Project 5 / Face Detection with a Sliding Window

In Project 5, we were asked to implement a version of Dalal Triggs, which in essence is a face detection algorithm including a sliding window. The implementation included three main steps, and they are listed below.

  1. 1. Create Positive and Negative Features
  2. 2. Train an SVM Classifier on these combined features
  3. 3. Run test images through the SVM Classifier to identify positive face detections.
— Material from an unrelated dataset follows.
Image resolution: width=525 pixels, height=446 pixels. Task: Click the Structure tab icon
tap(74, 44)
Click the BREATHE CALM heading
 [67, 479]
Part 1 and 2: Positive and Negative Features, and training a linear, SVM Classifier

The first step in creating an accurate face detection system is to acquire a large amount of training images. These training images need to both be positive (those that depict a face) and negative (those that do not depict a face). From those training images, we need to compile a list of features. Increasing the number of samples provided can also increased the accuracy of the SVM, which in turn creates a more accurate detector. In this project, we utilized HoG features (Histogram of Gradients). These HoG features detail the overall gradient for a certain patch within a test image. Once we've compiled a large list of positive and negative HoG features, we can train a linear SVM. This SVM can then identify what is and isn't a face. Below is code that I used to compile HoG features.
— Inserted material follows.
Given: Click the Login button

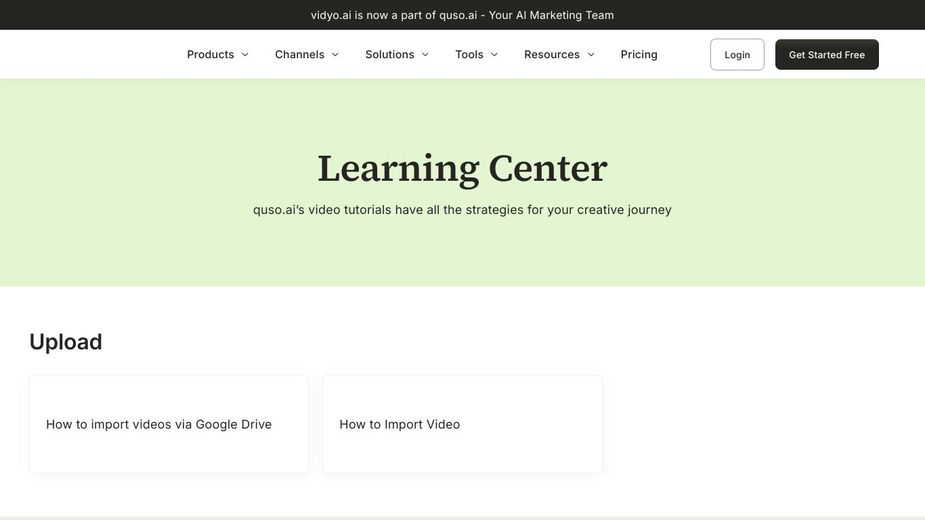Looking at the screenshot, I should (x=737, y=55).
%Positive and Negative Features

hog = vl_hog(im2single(img), feature_params.hog_cell_size);
vectorHog = reshape(hog, [1, dimension]);
features_pos(i, :) = vectorHog;

The following is the graph that depict my training confidences for both positive and negative features, and my HoG visualization.

Part 3: Run Detector for Test Images

After creating a linear, SVM classifier, we are ready to run some test images to identify faces. In this project, we implemented the multiscale detector. In this process, the test image is scaled down, then transformed into a HoG tensor. The program then iterates a window over the HoG tensor to identify patches that have high confidences which exceed a certain threshold. High confidences indicate faces, so these confidences and their respective windows are returned. This process then repeats for a scale_count number of times, each time with the image being scaled again. Precision of this process is directly related to three variables: HoG cellsize, threshold, and scale_count. A smaller cellsize, lower threshold, and higher scale_count ensure a greater precision. False positives also increase with a smaller threshold, but this is inconsequential if faces are being accurately detected.


%Face Detector and Sliding Window

patch = hog(j:j + (feature_params.hog_cell_size - 1), k:k + (feature_params.hog_cell_size - 1), :);
vectorPatch = reshape(patch, [1, dimension]);
confidence = (w' * vectorPatch') + b;
bbox = ([k, j, k + (feature_params.hog_cell_size - 1), j + (feature_params.hog_cell_size - 1)] ...
    .* feature_params.hog_cell_size) ./ scale_factor^scale_count;

The following are the average_precision of my multiscale detector, the False Positive v. Accurate Detections, and an example Test Detection.

After doing extensive testing, I found that my accuracy stabilized ~83% with the following parameters: cellsize = 6, threshold = -0.5, scale_count = 6, scale_factor = 0.7, and num_negative_samples = 25K.